Enterprise plans add controls beyond the individual settings, including enforced Privacy Mode, along with compliance and monitoring features. If you are evaluating Cursor for a company rather than yourself, these organization-level guarantees, backed by the SOC 2 report, are the right basis for the decision, rather than the default consumer settings.
How to protect proprietary code in Cursor
If you work with sensitive code, a few habits remove most of the risk. The checklist below covers the essentials, in priority order.
| Step | Action | Why |
|---|---|---|
| 1 | Enable Privacy Mode, or use a Business or Enterprise plan | Stops storage and training |
| 2 | Confirm zero data retention applies to your plan | Ensures providers keep nothing |
| 3 | Keep real secrets out of the codebase | AI context should never include live keys |
| 4 | Use a .cursorignore file for sensitive paths | Excludes them from indexing and context |
| 5 | Review AI-generated code before shipping | Catches insecure patterns |
| 6 | Scan the built app for secrets and flaws | Final safety net before release |
The two highest-impact steps are enabling Privacy Mode, ideally enforced at the organization level, and keeping real secrets out of the codebase entirely, so that even the code sent to serve a request never contains a live credential.

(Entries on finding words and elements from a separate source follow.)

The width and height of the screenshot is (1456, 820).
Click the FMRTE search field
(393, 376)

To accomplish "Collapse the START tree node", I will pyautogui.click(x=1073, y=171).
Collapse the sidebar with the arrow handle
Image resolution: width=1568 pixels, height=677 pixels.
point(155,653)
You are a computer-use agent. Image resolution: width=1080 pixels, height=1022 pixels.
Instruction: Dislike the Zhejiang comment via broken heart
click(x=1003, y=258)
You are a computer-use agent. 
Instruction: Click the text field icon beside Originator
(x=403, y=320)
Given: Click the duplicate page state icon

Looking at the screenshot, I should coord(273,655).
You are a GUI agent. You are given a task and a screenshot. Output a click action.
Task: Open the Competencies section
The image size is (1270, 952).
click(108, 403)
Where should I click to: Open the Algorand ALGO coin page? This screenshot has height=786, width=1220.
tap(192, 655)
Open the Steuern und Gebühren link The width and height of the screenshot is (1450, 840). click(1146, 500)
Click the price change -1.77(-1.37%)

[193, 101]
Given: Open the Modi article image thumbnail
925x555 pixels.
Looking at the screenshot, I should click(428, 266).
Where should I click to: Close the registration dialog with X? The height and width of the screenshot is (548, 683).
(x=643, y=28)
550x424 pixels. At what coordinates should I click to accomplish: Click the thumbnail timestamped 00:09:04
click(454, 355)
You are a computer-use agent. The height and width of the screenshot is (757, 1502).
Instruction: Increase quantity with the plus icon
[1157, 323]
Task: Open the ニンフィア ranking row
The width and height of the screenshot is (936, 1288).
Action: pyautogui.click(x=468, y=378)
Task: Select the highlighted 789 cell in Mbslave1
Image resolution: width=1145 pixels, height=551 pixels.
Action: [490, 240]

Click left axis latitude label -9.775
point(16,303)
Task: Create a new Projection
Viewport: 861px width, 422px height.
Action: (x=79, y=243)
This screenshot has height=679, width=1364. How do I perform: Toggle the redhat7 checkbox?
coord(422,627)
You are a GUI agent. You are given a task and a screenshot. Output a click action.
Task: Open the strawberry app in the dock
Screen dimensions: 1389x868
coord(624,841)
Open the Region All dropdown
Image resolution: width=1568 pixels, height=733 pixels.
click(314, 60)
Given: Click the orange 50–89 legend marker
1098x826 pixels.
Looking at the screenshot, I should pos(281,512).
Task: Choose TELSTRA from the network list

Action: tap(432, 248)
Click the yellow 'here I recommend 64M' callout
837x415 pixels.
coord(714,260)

A .cursorignore file lets you exclude sensitive paths from indexing and context, narrowing what is ever transmitted.
The other risk: what the AI writes
Privacy is only half the story with any AI coding tool, and often the smaller half. The bigger practical risk for a shipped app is not that Cursor stored your code, but that the code it helped you write contains security flaws: a hardcoded API key it suggested, an insecure network call, or a weak permission setting. AI assistants optimize for code that works, not code that is secure, and they reproduce insecure patterns from their training data.
A scanner like PTKD.com analyzes your built .ipa or .apk and returns findings ordered by severity and mapped to OWASP MASVS, so AI-generated code gets checked for embedded secrets, insecure storage, and network issues before you ship. To be clear about the boundary: PTKD has nothing to do with Cursor's data storage or privacy settings, and it does not review your source in the editor. It checks the app you build, which is where an AI-introduced flaw actually reaches users.
What to take away
- Cursor processes your code in the cloud; there is no fully local AI mode.
- Whether your code is stored depends on Privacy Mode: on means no storage or training, off means it may be stored.
- Codebase indexing uploads chunks to compute embeddings but discards the plaintext, keeping only obfuscated embeddings and metadata.
- Cursor holds zero-data-retention agreements with its model providers and maintains SOC 2 Type II and GDPR compliance.
- Beyond privacy, scan AI-generated builds with PTKD.com, because the bigger risk is often the insecure code the AI writes.